* _Problem requirements_:
Below are the records; copy each line in which "Task" can be found.

* _Available data_:
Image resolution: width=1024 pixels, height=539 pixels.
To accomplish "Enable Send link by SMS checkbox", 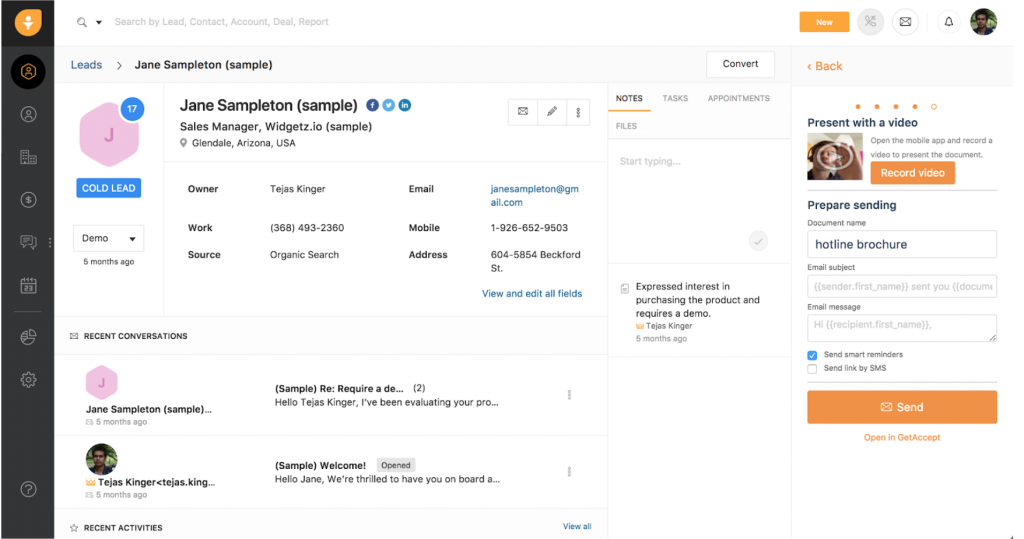I will [x=812, y=369].
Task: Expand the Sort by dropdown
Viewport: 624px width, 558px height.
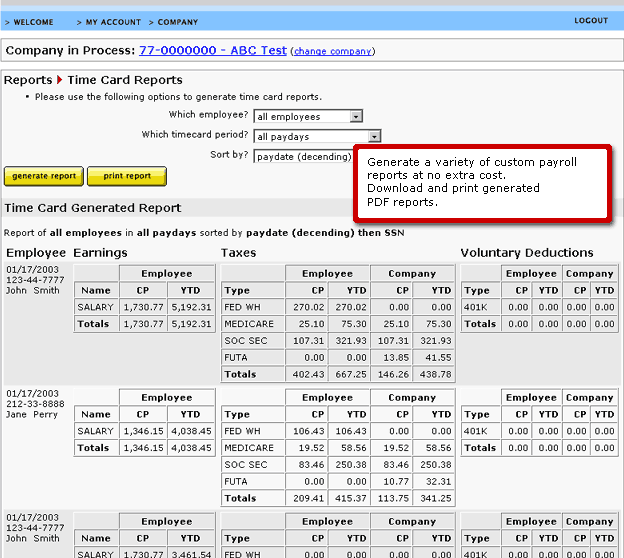Action: [305, 156]
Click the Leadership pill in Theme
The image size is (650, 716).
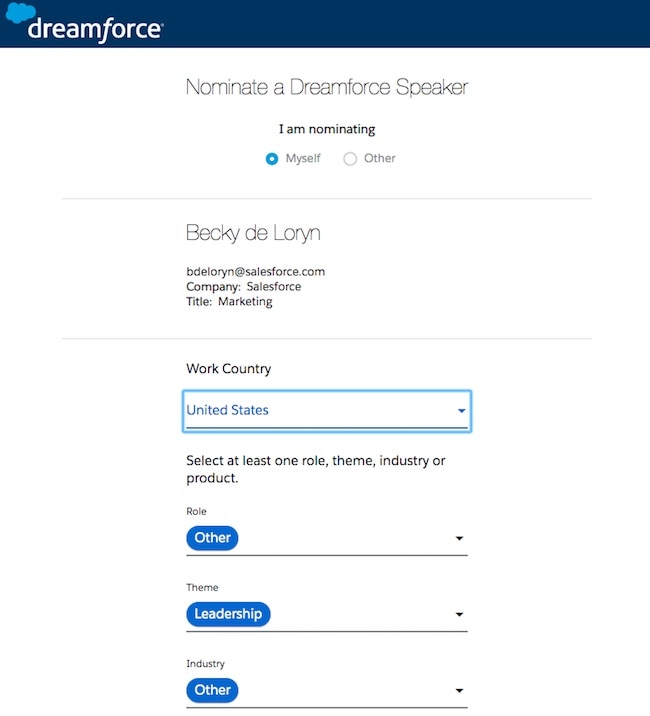tap(228, 614)
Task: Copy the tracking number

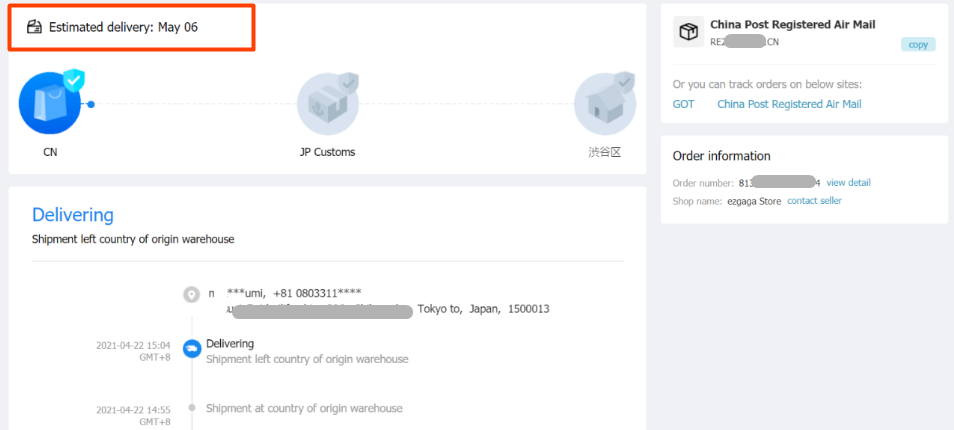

* _Reply_:
Task: Expand the Sort by dropdown
Task: Copy the tracking number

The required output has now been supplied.